資料抜粋:
........

葉物を混植した“鍋畑”の場合
2種類の土を使って栽培
秋に葉物野菜の種をまいたプランターが2つあります。 植えたのはミズナ、コマツナ、シュンギクの3 種類で、ウチのベランダ界隈では“鍋畑”と呼んでいます。この2つの鍋畑にはそれぞれ違う培養土を使いました。
Aのプランターに使った土は、見た目には特別変わったところのない培養土。袋の表書きに「有機」という言葉がありましたが、裏をよく読むと化成肥料が含まれているとのこと。
一方、Bの培養土は、2〜3ミリの粒状の欠片や細かなバーミキュライトなどが混ざった重みのある土。裏書きには「腐植酸(微生物のエサになるもの)配合の有機物入り」と書かれていました。
ネットの書き込みなどを見ると、どちらも割と評判がいい培養土のようですが、今回の鍋畑の成長経過には大きな違いが見られました。
育つスピードに明らかな差
種をまいたのは10月の後半に入ってからです。その後、本葉が出始めた頃まではさほど大きな違いはなかったのですが、その後徐々に育つスピードに差が出てきて、一ヶ月後の記録ではAの方が明らかに大きくなっているのがわかります。

播種から18日目のA(左)とB(右)

播種から44日目のA(左)とB(右)
さすがにこれには何か理由があるのではないかと考えて“そーやん師匠”こと橋口創也さんに訊ねてみました。
違いが出た理由は?
育ちが遅いときはどうする?
ここでは“栄養分”などと雑な聞き方をしていますが、「農業も化学だ! 野菜づくりの3大栄養素【畑は小さな大自然vol.24】」にもあるように、野菜が育つのに必要な栄養素は「チッソ」「リン」「カリウム」の主に3つ。どれも野菜の成長に必要な栄養素ですが、特にチッソは葉を大きくし茎を太くする働きがあるそう。
Bの土に含まれる成分の構成比までは分かりませんが、購入したばかりで、どんな野菜にも使える培養土なので、チッソが極端に少なかったとは考えにくい。だとしたら、冬場で地温が低く微生物が活動しにくい状況だったことが今回の育ち方の違いに大きく関係していそうです。
どうしたものかと迷いましたが、この時点ですでに播種から1カ月半が経過しています。このままでは収穫に至るまでに大変な時間がかかりそうなので、Bの方には60日目ごろと75日目ごろに化成肥料を足しました。効果があったのか、その後は少し成長が上向いたような気がします。

........

提供データ:

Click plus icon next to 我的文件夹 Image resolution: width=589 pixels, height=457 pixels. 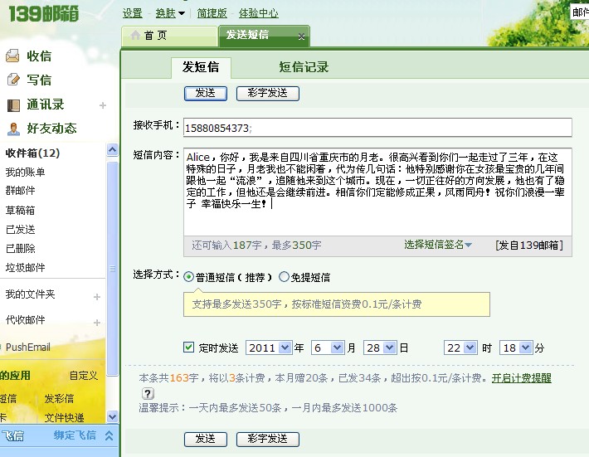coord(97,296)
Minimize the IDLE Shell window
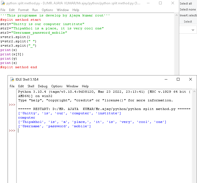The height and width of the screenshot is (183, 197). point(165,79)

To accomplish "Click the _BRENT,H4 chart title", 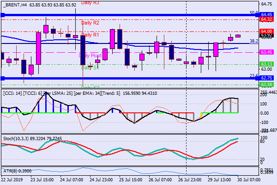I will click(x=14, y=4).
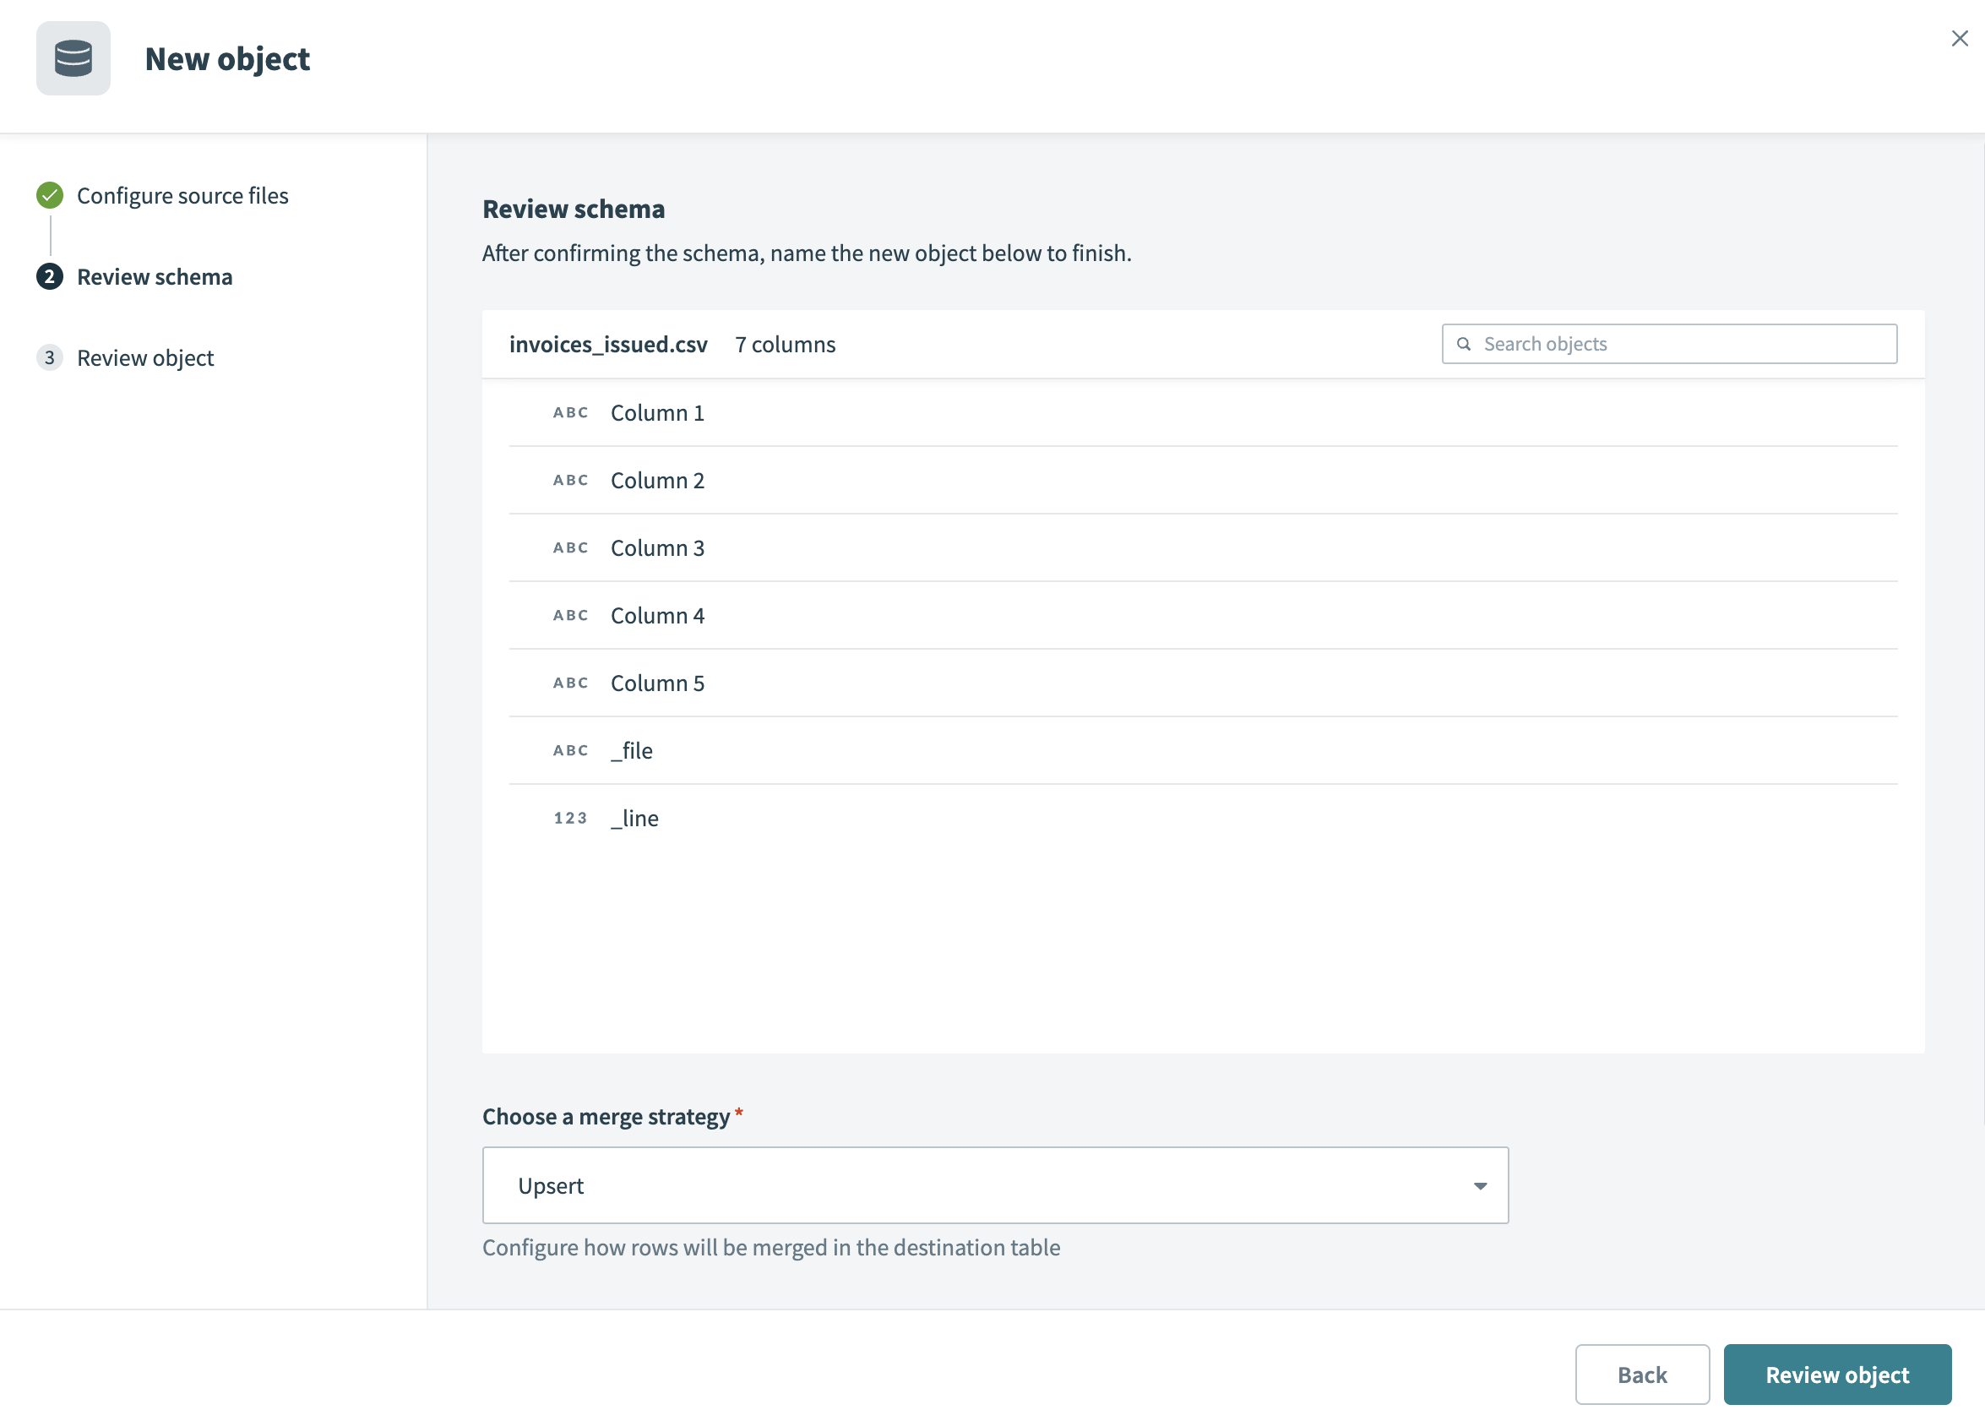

........

課題: 鍋畑の栽培記録のうち、「さすがにこれには何か理由があ」で始まり「が上向いたような気がします。」で終わる部分を、一字も変えずに書き写しなさい。 データの内容は、鍋畑の栽培記録とは関係がない。

解答:
さすがにこれには何か理由があるのではないかと考えて“そーやん師匠”こと橋口創也さんに訊ねてみました。
違いが出た理由は?
育ちが遅いときはどうする?
ここでは“栄養分”などと雑な聞き方をしていますが、「農業も化学だ! 野菜づくりの3大栄養素【畑は小さな大自然vol.24】」にもあるように、野菜が育つのに必要な栄養素は「チッソ」「リン」「カリウム」の主に3つ。どれも野菜の成長に必要な栄養素ですが、特にチッソは葉を大きくし茎を太くする働きがあるそう。
Bの土に含まれる成分の構成比までは分かりませんが、購入したばかりで、どんな野菜にも使える培養土なので、チッソが極端に少なかったとは考えにくい。だとしたら、冬場で地温が低く微生物が活動しにくい状況だったことが今回の育ち方の違いに大きく関係していそうです。
どうしたものかと迷いましたが、この時点ですでに播種から1カ月半が経過しています。このままでは収穫に至るまでに大変な時間がかかりそうなので、Bの方には60日目ごろと75日目ごろに化成肥料を足しました。効果があったのか、その後は少し成長が上向いたような気がします。